◆ PROBLEM TO SOLVE:
Reproduce the records verbatim, from the first line through the line containing "point(849,351)", including both ends.

◆ INFORMATION GIVEN:
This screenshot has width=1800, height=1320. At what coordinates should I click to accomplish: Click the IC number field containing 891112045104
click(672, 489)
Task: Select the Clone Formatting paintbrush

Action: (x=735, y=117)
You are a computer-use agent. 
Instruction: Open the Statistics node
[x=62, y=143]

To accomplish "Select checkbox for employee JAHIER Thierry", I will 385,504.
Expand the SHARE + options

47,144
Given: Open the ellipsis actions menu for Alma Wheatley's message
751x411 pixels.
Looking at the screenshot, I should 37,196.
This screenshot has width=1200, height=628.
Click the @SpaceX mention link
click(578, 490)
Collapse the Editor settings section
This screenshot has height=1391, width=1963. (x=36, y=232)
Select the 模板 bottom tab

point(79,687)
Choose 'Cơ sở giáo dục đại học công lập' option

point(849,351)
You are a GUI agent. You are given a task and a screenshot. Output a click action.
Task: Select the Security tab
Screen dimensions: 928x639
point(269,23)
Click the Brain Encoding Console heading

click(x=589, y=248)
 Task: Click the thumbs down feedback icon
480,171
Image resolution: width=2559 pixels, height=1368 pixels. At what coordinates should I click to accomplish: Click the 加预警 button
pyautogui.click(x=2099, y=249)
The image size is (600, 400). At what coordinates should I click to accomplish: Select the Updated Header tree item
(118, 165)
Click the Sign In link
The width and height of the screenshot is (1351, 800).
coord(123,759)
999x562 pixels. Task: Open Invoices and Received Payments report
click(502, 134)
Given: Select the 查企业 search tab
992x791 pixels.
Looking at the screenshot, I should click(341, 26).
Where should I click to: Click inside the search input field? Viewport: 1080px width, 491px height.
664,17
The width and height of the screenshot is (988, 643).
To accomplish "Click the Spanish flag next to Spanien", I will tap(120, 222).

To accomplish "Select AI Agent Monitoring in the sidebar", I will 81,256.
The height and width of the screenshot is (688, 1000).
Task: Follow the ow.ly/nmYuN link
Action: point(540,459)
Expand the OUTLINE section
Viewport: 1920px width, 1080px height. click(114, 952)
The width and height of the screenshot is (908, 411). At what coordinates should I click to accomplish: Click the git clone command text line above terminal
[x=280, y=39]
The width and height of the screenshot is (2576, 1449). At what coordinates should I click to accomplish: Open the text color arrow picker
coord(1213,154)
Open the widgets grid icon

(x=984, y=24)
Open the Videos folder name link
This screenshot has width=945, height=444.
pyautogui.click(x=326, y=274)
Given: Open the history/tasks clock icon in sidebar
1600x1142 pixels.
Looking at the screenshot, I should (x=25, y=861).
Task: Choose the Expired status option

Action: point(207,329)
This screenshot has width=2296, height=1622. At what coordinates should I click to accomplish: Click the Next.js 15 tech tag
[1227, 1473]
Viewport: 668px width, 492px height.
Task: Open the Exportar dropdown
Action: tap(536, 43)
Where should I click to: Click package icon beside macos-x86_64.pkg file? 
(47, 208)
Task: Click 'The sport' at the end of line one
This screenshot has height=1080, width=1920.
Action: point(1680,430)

◆ RESPONSE:
This screenshot has width=1800, height=1320. At what coordinates should I click to accomplish: Click the IC number field containing 891112045104
click(672, 489)
Task: Select the Clone Formatting paintbrush

Action: (x=735, y=117)
You are a computer-use agent. 
Instruction: Open the Statistics node
[x=62, y=143]

To accomplish "Select checkbox for employee JAHIER Thierry", I will 385,504.
Expand the SHARE + options

47,144
Given: Open the ellipsis actions menu for Alma Wheatley's message
751x411 pixels.
Looking at the screenshot, I should 37,196.
This screenshot has width=1200, height=628.
Click the @SpaceX mention link
click(578, 490)
Collapse the Editor settings section
This screenshot has height=1391, width=1963. (x=36, y=232)
Select the 模板 bottom tab

point(79,687)
Choose 'Cơ sở giáo dục đại học công lập' option

point(849,351)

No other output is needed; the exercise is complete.